Composer has multiple projects in development
Ask Alan Menken about the painful process of getting a Broadway-bound musical on its feet, and he’ll quote the late Larry Gelbart who once famously said: “If Hitler’s alive, I hope he’s out of town with a musical.”
Menken has multiple stage projects in different stages of development, and he’s quick to say that his two favorite moments in musical writing are “the moment in the room when I come up with the idea for the song, and the 10th anniversary of the show. Everything in between,” he quips, “is various levels of hell.”
Uppermost in his mind is the recent Los Angeles run of “Leap of Faith,” which starred Brooke Shields and Raul Esparza in an adaptation of the 1992 Steve Martin movie about a traveling evangelist out to bilk Midwestern rubes. The show received mixed notices, and the composer’s assessment is candid: “?’Leap of Faith’ was not everything we wanted it to be.”
Work on the show (with a book by lyricist Glenn Slater and film writer Janus Cercone) started 10 years ago, Menken says, “and it has not yet arrived at its final destination. Given that it was a limited run in Los Angeles, and therefore has to be remounted wherever it goes, especially on Broadway, I would say some changes are incumbent upon us.”
But he remains optimistic about “Leap of Faith,” because “the idea of telling a story through gospel-revival (music) was very compelling. That’s one of the areas where ‘Leap of Faith’ has tremendous potential: using the revival as a medium for storytelling.” And one of the show’s songs, “Long Past Dreaming,” has breakout possibilities as one of Menken’s signature tunes a la “A Whole New World” and “Colors of the Wind.”
Also on Menken’s very full plate are a transfer of “Sister Act” — another movie-to-show adaptation, also with lyrics by Slater — from London’s West End to Broadway (opening April 20), and no fewer than three stage versions of Disney films: “Aladdin” (likely to hit the boards “in the next year or so”), “Hunchback of Notre Dame” (which already has had a run in Germany) and a cult favorite, his live-action 1992 movie musical “Newsies.”
Asked how many of these are Broadway-bound, Menken pauses. “If people see that you’re opening out of town with an eye to Broadway, you let yourself in for a lot of distraction and pressure that’s not helpful to the creative process,” he says.
“Some shows will do very well just touring; some shows will do very well playing in Europe. Some will do perfectly well opening cold on Broadway.”
But, after all these years, Menken finds there is still no easy way to predict what will please audiences and critics.

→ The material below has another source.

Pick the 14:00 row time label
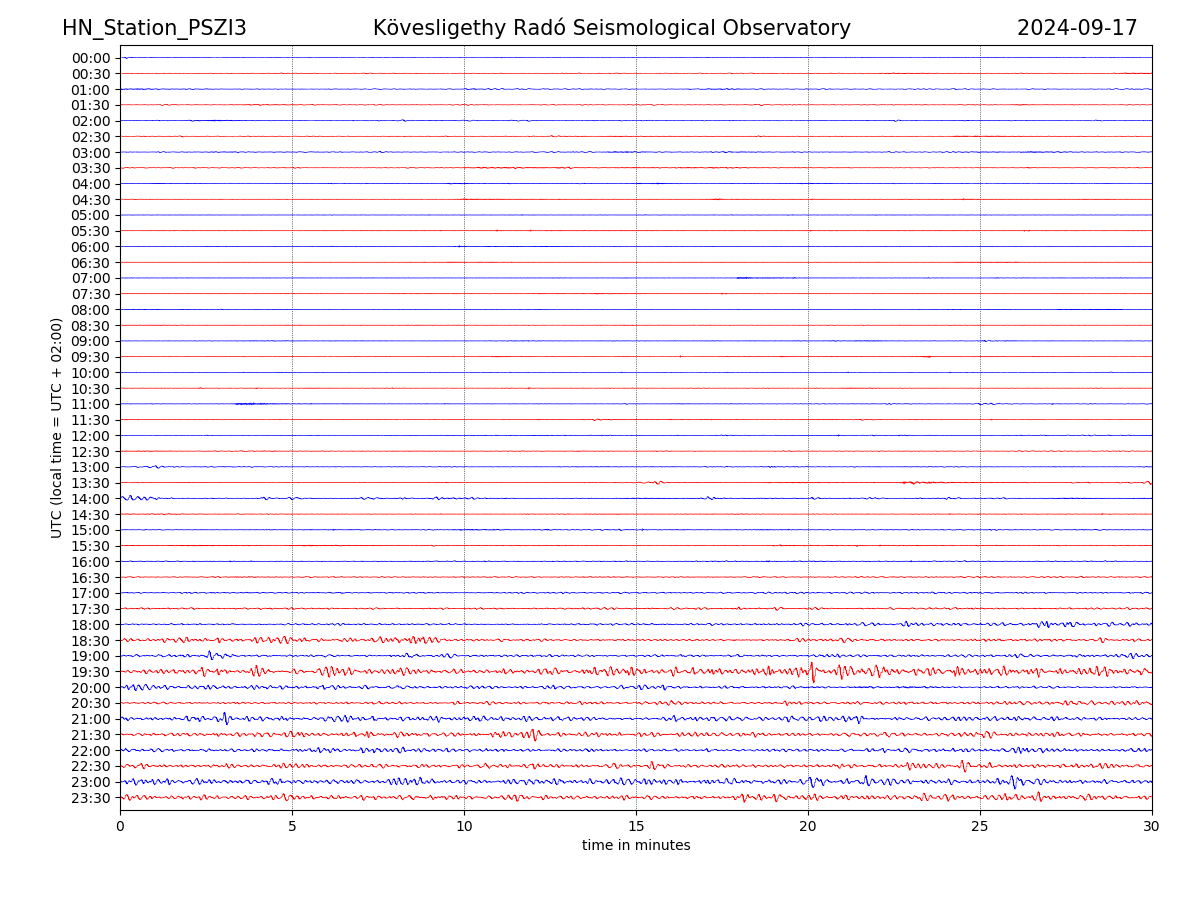The image size is (1200, 900). pyautogui.click(x=91, y=499)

“You never know,” he says. “You think you know in the rehearsal room, and then when it’s on stage it becomes a different animal. You think you know when it’s on stage, and then when it gets reviewed and reacted to, it becomes a different animal. And after it’s run for a year and it’s certified a success, it becomes a different animal entirely; it becomes a kind of institution, inured to those winds of change.”

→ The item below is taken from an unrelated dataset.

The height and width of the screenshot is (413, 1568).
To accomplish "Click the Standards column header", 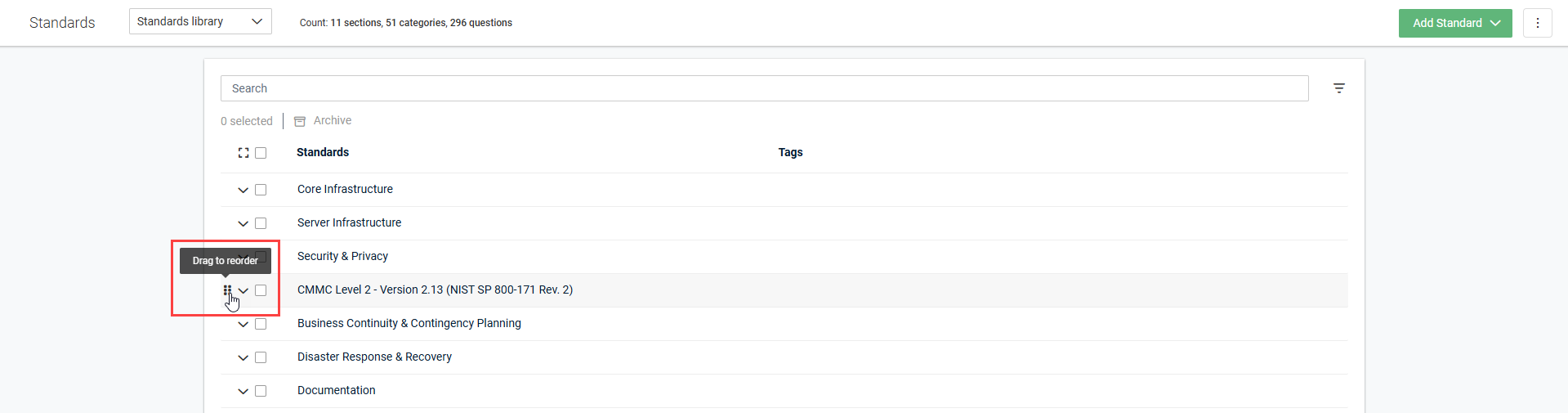I will (323, 152).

Musicals, he points out, are the most collaborative art. “You can have a great acting performance and a great score but if you have the wrong book or the wrong sound designer, a score can fall flat,” he says. “At the end of the day, you’re a cog in the wheel. You learn to just put your craft out there as consistently and as forthrightly as possible, in as cooperative a way as possible. And then you react to what else you see and decide what needs to be done.”